Peggy Noonan makes some entirely fair and reasonable criticisms of Obama in her actually quite measured column today, like this:

Mr. Obama is starting to look unlucky, and–file this under Mysteries of Leadership–that is dangerous for him because Americans get nervous when they have a snakebit president. They want presidents on whom the sun shines...

...Mr. Carter needed to be able to point at Nixon and say, "I'm not him. He dirty, me clean. You hate him, like me." Carter's presidency was given coherence and meaning by Nixon, Watergate, and without it that presidency seemed formless. Mr. Obama, in the same way, needs Mr. Bush standing in the corner like Boo Radley, saying "Let's invade something!"

One might quibble here and there, but these are basically fair observations. I'd say it's also fair to point out that Noonan's boss, Ronald Reagan, needed Carter in the same way. It's worth remembering today that though conservatives have painted Reagan's eight years as uninterrupted sunshine, he was actually under 50% for a good chunk of his first term: about mid-40s at a similar 18-month juncture. And Republicans pilloried Carter remorselessly, a lot more than Democrats are doing to Bush today.

Anyway, "snake-bit" isn't inapposite (although I also have to say now that I re-read it that she dwells excessively on the fact that Obama moved his hands too much during Tuesday night's speech and doesn't even mention the actual $20bn that the president pried out of another set of hands, BP's).

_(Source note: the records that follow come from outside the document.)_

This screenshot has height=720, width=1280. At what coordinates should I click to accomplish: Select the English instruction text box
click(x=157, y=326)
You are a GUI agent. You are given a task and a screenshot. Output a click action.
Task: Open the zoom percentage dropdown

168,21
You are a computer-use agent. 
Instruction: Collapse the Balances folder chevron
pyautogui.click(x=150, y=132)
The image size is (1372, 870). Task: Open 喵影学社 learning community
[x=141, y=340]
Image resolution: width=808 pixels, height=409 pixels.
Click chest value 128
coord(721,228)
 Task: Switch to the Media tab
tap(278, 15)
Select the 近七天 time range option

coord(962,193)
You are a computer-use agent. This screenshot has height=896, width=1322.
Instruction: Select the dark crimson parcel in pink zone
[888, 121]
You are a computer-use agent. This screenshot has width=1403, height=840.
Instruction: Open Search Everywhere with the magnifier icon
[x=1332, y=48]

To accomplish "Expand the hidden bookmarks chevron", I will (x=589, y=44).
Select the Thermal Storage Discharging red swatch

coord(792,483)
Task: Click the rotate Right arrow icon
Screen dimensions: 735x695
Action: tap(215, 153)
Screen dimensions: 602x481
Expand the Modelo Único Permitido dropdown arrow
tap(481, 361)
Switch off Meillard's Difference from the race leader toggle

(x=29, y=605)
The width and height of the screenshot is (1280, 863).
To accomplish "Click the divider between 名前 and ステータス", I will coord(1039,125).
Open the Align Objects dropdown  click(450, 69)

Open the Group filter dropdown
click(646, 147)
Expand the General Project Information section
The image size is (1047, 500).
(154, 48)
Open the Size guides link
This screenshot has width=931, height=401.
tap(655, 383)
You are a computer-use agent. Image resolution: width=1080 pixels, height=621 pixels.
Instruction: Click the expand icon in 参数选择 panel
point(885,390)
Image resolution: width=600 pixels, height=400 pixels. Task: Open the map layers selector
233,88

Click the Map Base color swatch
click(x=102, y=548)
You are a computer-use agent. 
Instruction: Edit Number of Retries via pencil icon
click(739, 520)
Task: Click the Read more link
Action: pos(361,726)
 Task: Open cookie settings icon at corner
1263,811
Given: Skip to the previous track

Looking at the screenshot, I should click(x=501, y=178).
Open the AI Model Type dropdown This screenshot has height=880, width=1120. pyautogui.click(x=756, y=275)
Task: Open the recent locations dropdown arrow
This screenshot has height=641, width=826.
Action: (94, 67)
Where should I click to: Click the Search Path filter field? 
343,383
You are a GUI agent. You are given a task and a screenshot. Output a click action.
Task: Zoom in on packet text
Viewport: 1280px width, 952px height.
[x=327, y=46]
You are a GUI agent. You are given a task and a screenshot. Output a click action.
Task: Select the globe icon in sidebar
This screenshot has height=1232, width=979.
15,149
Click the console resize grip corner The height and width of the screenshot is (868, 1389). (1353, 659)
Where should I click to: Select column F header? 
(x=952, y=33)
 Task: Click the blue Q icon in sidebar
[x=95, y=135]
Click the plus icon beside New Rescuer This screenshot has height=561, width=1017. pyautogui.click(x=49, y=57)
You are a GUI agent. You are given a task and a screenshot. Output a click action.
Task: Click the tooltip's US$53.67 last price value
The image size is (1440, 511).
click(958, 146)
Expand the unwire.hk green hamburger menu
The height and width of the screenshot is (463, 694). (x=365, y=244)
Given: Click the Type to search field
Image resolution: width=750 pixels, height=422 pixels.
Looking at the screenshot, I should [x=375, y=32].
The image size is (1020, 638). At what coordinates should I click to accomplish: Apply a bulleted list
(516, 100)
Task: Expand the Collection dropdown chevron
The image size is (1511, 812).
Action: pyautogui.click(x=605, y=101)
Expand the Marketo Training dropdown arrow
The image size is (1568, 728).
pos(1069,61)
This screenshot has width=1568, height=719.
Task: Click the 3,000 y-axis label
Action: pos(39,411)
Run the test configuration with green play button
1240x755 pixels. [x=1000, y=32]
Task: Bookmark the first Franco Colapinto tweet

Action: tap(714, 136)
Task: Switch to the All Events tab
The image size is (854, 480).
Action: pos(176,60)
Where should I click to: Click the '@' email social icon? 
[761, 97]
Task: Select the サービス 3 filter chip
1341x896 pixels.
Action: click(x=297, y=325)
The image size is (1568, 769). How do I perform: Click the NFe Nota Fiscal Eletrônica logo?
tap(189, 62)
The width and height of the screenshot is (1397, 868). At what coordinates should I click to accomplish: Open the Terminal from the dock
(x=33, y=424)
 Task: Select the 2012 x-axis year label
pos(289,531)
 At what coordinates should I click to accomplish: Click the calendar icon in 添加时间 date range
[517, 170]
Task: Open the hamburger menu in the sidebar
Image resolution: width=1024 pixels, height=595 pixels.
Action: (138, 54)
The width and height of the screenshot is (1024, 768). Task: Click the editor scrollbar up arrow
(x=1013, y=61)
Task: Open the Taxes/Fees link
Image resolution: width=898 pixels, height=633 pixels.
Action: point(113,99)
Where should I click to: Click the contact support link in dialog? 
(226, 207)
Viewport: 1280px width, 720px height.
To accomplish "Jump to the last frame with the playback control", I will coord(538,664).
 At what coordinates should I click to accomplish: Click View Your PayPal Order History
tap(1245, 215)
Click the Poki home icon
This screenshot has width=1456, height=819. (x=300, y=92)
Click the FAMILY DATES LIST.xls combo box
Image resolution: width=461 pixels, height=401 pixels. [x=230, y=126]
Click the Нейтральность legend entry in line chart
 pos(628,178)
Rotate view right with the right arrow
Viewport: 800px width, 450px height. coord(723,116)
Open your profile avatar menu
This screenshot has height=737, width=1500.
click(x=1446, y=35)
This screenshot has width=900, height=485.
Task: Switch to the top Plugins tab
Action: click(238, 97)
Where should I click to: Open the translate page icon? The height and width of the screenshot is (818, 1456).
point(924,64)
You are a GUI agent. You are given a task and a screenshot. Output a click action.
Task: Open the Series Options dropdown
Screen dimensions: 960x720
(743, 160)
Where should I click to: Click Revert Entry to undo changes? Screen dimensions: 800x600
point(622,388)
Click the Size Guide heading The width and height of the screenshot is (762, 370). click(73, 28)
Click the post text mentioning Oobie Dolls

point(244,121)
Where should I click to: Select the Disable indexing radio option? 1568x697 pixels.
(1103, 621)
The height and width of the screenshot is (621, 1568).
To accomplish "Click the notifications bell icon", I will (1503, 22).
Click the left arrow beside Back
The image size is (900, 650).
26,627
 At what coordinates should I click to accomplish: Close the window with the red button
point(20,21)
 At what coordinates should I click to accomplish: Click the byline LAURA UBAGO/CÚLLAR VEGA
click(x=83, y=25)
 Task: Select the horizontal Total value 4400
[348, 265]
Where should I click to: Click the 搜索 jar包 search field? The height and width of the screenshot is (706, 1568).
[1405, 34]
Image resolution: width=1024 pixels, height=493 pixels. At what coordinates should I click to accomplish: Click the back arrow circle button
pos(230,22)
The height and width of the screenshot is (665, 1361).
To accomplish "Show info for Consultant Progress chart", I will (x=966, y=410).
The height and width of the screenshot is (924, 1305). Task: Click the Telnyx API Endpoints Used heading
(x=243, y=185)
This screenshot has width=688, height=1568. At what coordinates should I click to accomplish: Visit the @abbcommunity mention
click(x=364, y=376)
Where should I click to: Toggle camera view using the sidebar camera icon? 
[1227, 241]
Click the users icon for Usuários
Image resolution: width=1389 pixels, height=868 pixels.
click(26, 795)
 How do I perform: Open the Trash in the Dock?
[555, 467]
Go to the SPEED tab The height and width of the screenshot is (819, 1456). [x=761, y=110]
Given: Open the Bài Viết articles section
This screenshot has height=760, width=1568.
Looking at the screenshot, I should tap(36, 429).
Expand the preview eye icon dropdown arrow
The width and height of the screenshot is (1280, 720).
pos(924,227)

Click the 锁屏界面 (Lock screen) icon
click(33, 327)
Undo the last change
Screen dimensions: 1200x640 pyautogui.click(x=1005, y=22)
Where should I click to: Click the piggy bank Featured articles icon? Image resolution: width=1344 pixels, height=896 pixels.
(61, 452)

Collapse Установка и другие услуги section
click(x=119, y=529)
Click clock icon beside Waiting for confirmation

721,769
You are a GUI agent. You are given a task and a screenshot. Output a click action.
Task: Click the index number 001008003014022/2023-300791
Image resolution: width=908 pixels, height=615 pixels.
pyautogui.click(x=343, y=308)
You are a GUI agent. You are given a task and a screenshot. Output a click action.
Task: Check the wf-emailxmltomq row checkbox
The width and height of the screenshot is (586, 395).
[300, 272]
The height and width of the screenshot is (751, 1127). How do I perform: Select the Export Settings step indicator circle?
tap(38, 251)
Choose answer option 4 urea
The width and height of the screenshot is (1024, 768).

But then she writes this:

But it's also true that among Democrats—and others—when the talk turns to the presidency it turns more and more to Hillary Clinton. "We may have made a mistake. She would have been better." Sooner or later the secretary of state is going to come under fairly consistent pressure to begin to consider 2012.

Maybe I run in strange circles, but I actually haven't heard very much of that at all. It's a pointless hypothetical in some ways. But admittedly pointless hypotheticals are fun, so: would she have done better?

I'd assume she'd have made judgments similar to Obama's on the auto makers, the bailout and the stimulus. I'd assume she'd have met with similar recalcitrance from the Republicans. I'd assume she would not have passed a big health bill, which would have been both good (she'd have been more focused on the economy) and bad (no historic health bill, though I admit that's "bad" only to liberals). I'd assume she'd have been not very different on Afghanistan.

I'd assume she'd have been a little more conservative, to put it coarsely, on certain matters. On the economy she'd have been more of a deficit hawk, probably: some political advantages and some substantive disadvantages there. The Middle East policy would have been different.

One can probably assume that her political operation would have been somewhat (but I'd say only somewhat) more sure-footed. She'd have had more people with White House experience around her. On the other hand, she was the chief executive of a campaign, and it made some really bad miscalculations and was inferior to Obama's, in that Obama's won. I would say she probably would have avoided certain dust-ups like the one over the KSM civilian trial.

It's a fun game, but she is not running in 2012, short of really massive catastrophes. Lanny Davis might wish it. But it doesn't seem realistic on a host of levels to me.